* WHAT IS BEING ASKED
Reproduce the entries below, substituting "Choose" for "Pick" and leaving everything else unchanged. Omit the pictures from your answer.
◇ ◇ ◇
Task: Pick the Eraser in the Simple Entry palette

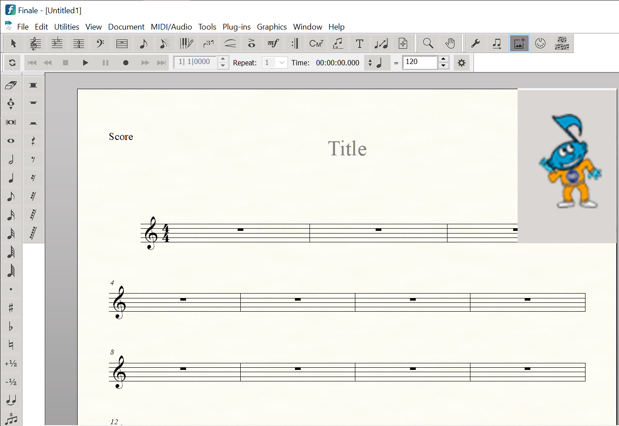Action: point(11,85)
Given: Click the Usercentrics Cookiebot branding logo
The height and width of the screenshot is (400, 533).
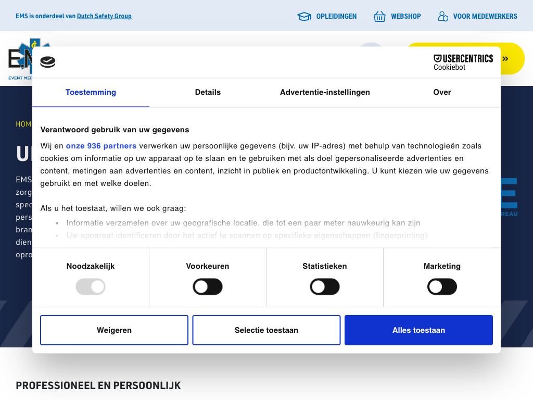Looking at the screenshot, I should pos(463,62).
◇ ◇ ◇
* OUTPUT
Task: Choose the Eraser in the Simple Entry palette

Action: point(11,85)
Given: Click the Usercentrics Cookiebot branding logo
The height and width of the screenshot is (400, 533).
Looking at the screenshot, I should pos(463,62).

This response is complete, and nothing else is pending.